There has been a significant resurgence in the advancement of peptides and macrocycles as therapeutic agents. This has been due in part to four main advances;
- Improved approaches for identifying hits (mRNA display, DEL, ML approaches)
- Discovery of novel approaches to drug delivery (permeation enhancers, sustained release formulations, etc.)
- The drug discovery of unique modalities requiring peptide/macrocycle binders such as drug conjugates and radioligand targeting agents.
- Renewed medicinal chemistry efforts targeting macrocycles/peptides
While these advances have yielded several clinical candidates, there are still significant unsolved challenges that continue to impede the overall drug discovery success rate. Often, the DMTA cycle is too long, in part due to lengthy, often challenging syntheses of peptides/macrocycle analogs off DNA. To improve cycle time, building blocks are often limited to what can be purchased, potentially limiting the diversity of structural motifs tested. The resulting hits frequently have poor ADME properties requiring an extensive medicinal chemistry effort. Also, routine delivery of bioactive peptides/macrocycles inside a cell remains a challenge. This talk will address some of these challenges and what novel approaches are currently in exploratory development. These include:
- The design of polymer-bound peptides that can penetrate a cell and show functional cellular activity as well as in vivo efficacy.
- A macrocycle-payload delivery system targeting the internalization of specific membrane bound proteins
- A machine learning engineered, nonribosomal screening approach that can generate peptides/macrocycles inside a cell

Bio

Dr. Katerina Leftheris is currently a Biotech builder and executive leader. She holds a Visiting Professorship with Stony Brook University, is currently an SAB member and holds Board of Director positions for several biotech companies focused on peptides and macrocycles. She has spent over 25 years in the small molecule/macrocycle drug discovery and early development space from early screening for hits (HTS, DEL) Ph 1 clinical studies. Throughout her career, she and her teams have put 15 compounds into the Clinic spanning many molecular targets including (but not limited to) kinases, GPCR’s, NHR’s, protease inhibitors, E3 ligase modulators/ligand directed degraders, and integrins. These targets cover debilitating diseases in several therapeutic areas including oncology, I/O, immunology, neuroscience, metabolic diseases and fibrosis.
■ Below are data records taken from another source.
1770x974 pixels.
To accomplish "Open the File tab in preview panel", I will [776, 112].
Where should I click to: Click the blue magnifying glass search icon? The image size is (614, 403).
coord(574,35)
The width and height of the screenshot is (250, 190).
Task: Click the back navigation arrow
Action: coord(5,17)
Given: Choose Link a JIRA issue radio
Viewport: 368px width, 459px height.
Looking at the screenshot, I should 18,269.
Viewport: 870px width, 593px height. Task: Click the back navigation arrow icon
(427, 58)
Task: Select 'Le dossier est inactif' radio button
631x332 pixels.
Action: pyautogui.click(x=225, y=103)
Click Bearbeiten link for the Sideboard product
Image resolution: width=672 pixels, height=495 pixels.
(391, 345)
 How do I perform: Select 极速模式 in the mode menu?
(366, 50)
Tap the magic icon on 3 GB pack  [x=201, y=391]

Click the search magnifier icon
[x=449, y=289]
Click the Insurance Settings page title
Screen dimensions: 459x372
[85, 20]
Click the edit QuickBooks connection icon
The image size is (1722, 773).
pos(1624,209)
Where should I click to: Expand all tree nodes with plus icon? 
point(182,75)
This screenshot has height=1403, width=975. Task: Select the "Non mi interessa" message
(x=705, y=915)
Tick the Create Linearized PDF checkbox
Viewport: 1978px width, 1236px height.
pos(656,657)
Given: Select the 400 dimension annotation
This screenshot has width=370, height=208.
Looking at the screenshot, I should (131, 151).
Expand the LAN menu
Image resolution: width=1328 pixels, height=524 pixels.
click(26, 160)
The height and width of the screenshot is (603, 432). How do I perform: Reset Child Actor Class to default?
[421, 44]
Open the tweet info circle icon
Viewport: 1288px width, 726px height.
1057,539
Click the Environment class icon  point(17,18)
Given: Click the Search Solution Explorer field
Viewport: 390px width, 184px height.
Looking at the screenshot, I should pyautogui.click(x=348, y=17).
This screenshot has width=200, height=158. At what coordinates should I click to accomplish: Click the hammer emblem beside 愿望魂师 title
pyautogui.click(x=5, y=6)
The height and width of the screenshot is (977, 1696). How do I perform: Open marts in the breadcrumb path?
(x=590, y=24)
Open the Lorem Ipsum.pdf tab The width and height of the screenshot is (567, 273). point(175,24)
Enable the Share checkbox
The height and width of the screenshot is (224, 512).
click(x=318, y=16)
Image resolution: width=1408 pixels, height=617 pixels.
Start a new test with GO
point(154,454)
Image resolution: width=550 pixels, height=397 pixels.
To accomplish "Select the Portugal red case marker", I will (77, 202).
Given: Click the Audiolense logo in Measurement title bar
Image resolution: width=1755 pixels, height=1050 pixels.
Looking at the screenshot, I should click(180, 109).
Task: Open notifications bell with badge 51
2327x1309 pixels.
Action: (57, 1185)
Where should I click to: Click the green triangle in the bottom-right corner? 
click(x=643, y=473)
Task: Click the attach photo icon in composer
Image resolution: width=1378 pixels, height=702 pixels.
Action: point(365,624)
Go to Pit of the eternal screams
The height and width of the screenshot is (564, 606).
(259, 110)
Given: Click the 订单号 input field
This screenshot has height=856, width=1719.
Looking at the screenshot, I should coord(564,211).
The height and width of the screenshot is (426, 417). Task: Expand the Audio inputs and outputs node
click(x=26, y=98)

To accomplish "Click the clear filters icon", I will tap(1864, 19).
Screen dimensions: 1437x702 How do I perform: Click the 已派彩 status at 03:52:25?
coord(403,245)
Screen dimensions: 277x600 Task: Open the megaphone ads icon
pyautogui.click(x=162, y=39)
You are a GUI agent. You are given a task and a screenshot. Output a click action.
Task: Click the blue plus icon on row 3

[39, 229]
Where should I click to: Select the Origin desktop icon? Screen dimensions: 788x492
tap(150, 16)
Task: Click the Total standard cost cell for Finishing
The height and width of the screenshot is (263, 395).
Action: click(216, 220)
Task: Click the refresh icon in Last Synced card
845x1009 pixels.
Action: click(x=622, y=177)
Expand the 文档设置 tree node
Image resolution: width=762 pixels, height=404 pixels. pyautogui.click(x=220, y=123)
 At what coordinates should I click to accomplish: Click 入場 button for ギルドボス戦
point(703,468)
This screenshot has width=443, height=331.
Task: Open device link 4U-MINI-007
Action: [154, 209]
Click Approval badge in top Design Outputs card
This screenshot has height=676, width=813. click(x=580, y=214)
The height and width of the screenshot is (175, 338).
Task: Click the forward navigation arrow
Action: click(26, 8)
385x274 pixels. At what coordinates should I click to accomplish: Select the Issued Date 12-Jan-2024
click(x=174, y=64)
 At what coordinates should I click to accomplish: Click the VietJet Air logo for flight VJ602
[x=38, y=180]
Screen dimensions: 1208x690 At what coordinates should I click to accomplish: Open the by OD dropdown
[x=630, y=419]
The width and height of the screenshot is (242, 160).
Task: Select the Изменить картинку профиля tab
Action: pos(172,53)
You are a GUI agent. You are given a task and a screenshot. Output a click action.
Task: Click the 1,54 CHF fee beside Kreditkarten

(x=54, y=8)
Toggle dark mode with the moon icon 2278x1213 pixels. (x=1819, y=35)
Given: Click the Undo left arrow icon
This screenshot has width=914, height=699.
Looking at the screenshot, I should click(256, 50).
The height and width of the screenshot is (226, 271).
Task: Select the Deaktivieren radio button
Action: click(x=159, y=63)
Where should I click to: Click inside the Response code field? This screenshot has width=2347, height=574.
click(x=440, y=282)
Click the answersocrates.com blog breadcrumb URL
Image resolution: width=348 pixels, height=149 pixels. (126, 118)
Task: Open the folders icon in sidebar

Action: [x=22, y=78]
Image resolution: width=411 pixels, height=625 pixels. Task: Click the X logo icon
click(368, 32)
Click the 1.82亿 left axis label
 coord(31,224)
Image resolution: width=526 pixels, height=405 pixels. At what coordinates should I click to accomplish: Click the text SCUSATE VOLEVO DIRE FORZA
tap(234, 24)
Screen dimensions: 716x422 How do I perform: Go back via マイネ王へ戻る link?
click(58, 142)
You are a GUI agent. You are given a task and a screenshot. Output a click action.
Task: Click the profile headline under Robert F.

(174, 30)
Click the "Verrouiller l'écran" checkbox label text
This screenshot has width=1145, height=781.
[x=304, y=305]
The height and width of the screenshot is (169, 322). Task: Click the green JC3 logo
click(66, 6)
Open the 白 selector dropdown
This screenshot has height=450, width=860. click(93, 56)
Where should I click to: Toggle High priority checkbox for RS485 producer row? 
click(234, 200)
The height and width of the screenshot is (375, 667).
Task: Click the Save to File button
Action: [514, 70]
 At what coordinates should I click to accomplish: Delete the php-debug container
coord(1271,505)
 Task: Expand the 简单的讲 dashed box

She was most recently the CSO of Vilya Inc, an Arch Ventures-backed biotech company advancing macrocycles as oral drugs using machine learning algorithms first developed by the D. Baker Lab (U. Washington). She built out a full in-house drug discovery team and advanced several targets using ML predictive docking algorithms. Prior, she held multiple positions including SVP for Drug Discovery, Rheos Medicines and VP of Discovery Chemistry at Pliant Therapeutics, While at Pliant, she built and led discovery teams and is co-inventor of multiple integrin inhibitors in the clinic including Bexotegrast, an orally active avb6/1 inhibitor currently in PhIIb/PhIII for Idiopathic pulmonary fibrosis and primary sclerosing cholangitis.
Earlier, Katerina was site-head of Discovery Chemistry for Celgene, San Diego, where she built and led chemistry teams in advancing five novel clinical candidates, including the then nascent degrader approach utilizing glutarimide CRBN binders. Prior, she held positions of increased leadership with Vitae Pharmaceuticals . Earlier in her career, Katerina held positions of increasing responsibility in Discovery Oncology and Immunology Chemistry at Bristol-Myers Squibb.
To date, Katerina has over 140 publications/issued patents. She is an elected ACS division councilor and sits on the Executive Committee of the MEDI division of the American Chemical Society.
Katerina earned her B.A. in chemistry from Smith College, Ph.D. in organic chemistry from the University of California, San Diego and completed an NIH Postdoctoral Fellowship, University of Pennsylvania.